Shadow other dental specialists and experienced colleagues.
As Dr. Polat mentioned in the podcast, one of the best ways to start your journey in implantology (and any other specialty) is to shadow other dental specialists and experienced colleagues. Work at a multi-specialty dental practice where you have the opportunity to observe and work at various treatment modalities. This will give you a first-hand experience with various dental specialties and help you further establish your preferences.
Besides working at dental practices, you can also try internships and externships in academic or hospital settings. The advantage of internships is that you’ll experience the life of a residency program and improve your skills at various treatment modalities. Armed with years of experience in various specialties, you’ll be able to make a firm and informed decision on your specialty.
Securing your financial future and income potential.
Most people consider their income potential and financial future when selecting dental specialties or any profession at all. However, the weight you place on this factor may differ from one individual to the next. For some, earning a high income might be the primary motivator, while others might place more value on other factors. Some even advise against choosing a specialty based on income potential. While income potential should certainly not be your primary or only motivator, it’s impossible to ignore if you’re saddled with student debt — as many, unfortunately, are.

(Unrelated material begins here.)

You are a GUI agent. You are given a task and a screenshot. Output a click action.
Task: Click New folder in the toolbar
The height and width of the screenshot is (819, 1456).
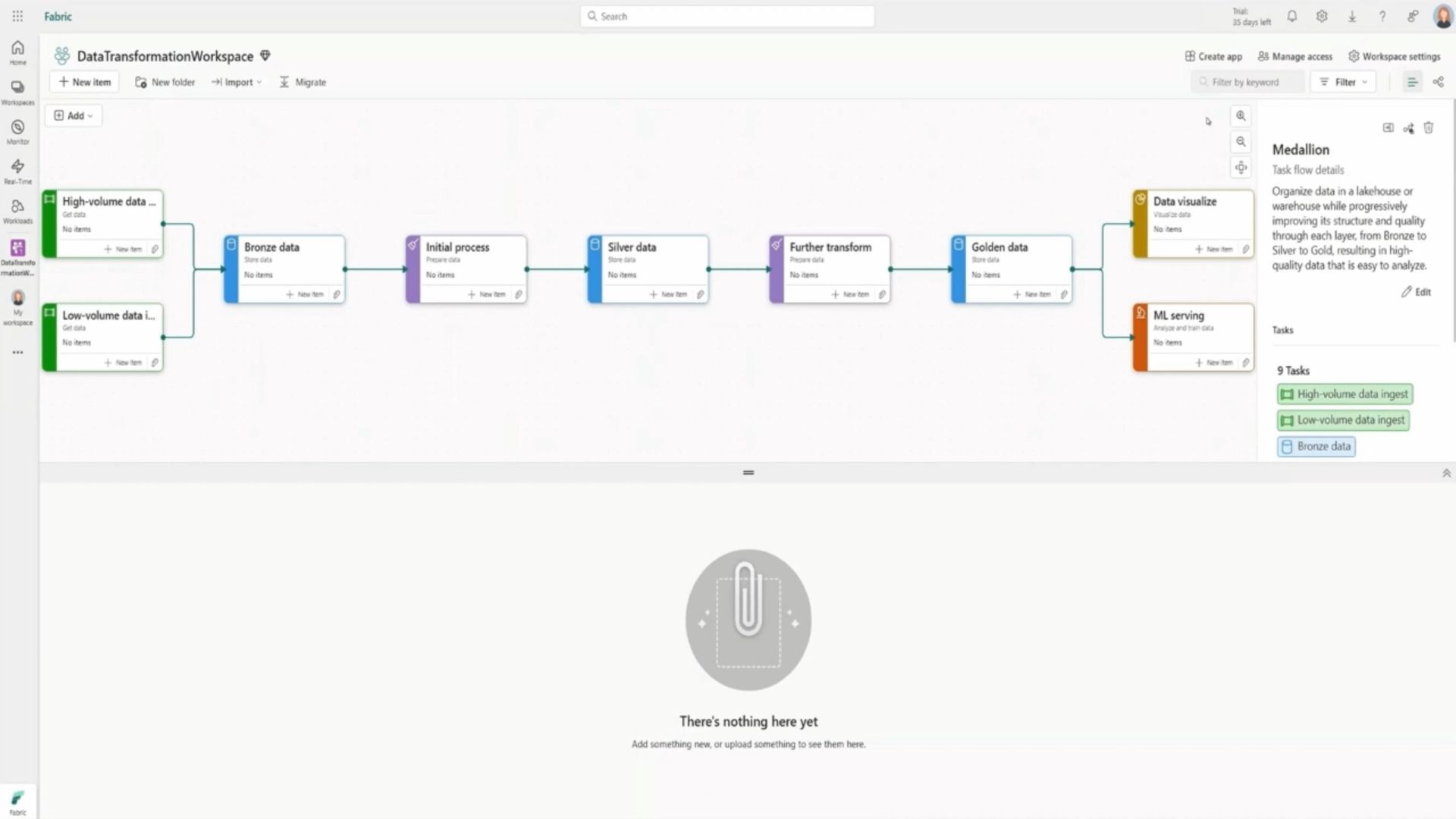[x=165, y=82]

The income potential for different specialties naturally varies for different individuals, regions, etc. However, broadly speaking, the specialties with the highest net incomes include oral and maxillofacial surgery, endodontists, orthodontists, and pediatric dentists. You should research the average salaries and income potential for various specialties of dentistry in your region, determine if you have the skills or personality suited for the task, gain some real-world experience at dental practices, and make an informed decision accordingly.